To relieve the itching, use cold compresses. If scabs have developed, use a warm compress to soften them. Scabs may be removed by using a cotton applicator and baby shampoo on the eyelids. If you have dry eyes, using artificial tears 4-6 times a day may help relieve the stinging and discomfort.

If you have allergies, you should attempt to avoid whatever is causing them (animals, herbs, cosmetics). To treat allergies, your doctor may prescribe antihistamine eye drops. A crimson or bloodshot eye and profuse weeping are symptoms of pink eye or viral conjunctivitis. During the first few days, it’s very infectious. In approximately ten days, the infection will be gone. if you think you may have pink eye:

  • Hands should be washed often.
  • Do not touch the unaffected eye.

Remedies for burning eyes are often based on the underlying cause of the problem. If you have burning eyes due to an eye infection, your doctor may prescribe antibiotic eye drops. Lubricating eye drops are often used in the treatment of the dry eye.

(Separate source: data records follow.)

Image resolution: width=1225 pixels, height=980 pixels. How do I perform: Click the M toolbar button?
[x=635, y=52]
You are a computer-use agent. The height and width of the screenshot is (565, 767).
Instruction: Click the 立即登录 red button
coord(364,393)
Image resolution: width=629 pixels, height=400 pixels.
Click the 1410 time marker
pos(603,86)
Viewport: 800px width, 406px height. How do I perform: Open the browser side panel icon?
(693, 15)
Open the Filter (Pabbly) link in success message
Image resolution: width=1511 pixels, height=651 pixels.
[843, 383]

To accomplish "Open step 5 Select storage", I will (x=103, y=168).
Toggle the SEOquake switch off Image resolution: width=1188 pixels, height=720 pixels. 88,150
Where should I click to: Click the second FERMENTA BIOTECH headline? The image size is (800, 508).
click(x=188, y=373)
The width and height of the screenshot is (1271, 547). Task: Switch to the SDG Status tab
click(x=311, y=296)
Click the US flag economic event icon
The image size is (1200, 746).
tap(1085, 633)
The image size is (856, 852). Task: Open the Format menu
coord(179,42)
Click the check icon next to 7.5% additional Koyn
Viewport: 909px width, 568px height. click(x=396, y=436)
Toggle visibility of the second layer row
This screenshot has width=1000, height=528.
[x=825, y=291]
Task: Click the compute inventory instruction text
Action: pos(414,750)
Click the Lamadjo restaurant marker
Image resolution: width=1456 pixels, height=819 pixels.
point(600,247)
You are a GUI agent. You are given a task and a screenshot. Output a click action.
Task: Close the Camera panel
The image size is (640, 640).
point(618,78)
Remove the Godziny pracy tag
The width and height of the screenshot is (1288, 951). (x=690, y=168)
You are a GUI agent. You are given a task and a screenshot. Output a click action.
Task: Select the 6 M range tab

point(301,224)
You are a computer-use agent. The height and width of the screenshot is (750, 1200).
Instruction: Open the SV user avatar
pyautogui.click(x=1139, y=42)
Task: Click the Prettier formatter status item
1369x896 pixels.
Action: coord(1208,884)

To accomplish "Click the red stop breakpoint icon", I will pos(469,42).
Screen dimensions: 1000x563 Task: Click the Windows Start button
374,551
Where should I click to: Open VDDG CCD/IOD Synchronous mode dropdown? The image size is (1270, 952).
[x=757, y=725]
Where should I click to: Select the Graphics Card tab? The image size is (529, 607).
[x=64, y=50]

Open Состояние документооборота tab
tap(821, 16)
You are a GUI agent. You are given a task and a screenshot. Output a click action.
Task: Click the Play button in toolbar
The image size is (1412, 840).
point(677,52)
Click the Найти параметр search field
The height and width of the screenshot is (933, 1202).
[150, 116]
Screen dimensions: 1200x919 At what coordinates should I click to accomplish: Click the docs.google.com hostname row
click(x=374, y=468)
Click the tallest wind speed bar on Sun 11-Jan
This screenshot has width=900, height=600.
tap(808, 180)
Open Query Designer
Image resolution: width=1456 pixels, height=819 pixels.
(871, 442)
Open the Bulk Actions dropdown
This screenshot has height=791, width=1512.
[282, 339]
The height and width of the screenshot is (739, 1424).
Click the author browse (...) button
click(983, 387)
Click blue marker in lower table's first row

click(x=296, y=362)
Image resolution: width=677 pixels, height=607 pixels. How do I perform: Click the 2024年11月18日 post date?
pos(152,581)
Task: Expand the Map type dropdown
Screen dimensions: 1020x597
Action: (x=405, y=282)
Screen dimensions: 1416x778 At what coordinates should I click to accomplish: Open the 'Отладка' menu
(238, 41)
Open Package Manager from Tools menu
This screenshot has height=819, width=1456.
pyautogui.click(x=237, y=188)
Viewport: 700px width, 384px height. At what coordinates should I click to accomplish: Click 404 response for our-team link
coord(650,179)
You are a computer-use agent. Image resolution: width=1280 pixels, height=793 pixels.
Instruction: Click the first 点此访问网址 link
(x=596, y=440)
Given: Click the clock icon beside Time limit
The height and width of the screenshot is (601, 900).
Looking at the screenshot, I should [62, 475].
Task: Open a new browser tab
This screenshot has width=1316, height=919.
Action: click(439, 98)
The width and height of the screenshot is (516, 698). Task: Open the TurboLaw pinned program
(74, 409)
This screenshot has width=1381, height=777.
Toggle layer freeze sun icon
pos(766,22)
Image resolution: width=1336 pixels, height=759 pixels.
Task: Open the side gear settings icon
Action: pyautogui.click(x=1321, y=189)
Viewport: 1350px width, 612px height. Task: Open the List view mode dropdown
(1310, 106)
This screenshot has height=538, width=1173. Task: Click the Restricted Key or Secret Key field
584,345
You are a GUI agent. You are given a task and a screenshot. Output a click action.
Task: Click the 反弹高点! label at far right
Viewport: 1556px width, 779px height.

Burning eyes treatment differs according to the cause. When you walk away from the irritant, such as smoke, the combustion often goes away on its own. Using artificial tears or antihistamines available over-the-counter may help soothe burning eyes in certain instances. Eye drops or antibiotic ointment may be prescribed if you have bacterial conjunctivitis. When you have any unpleasant eye symptoms, it’s a good idea to contact your primary care physician. Your eyes are vital to your overall health and well-being.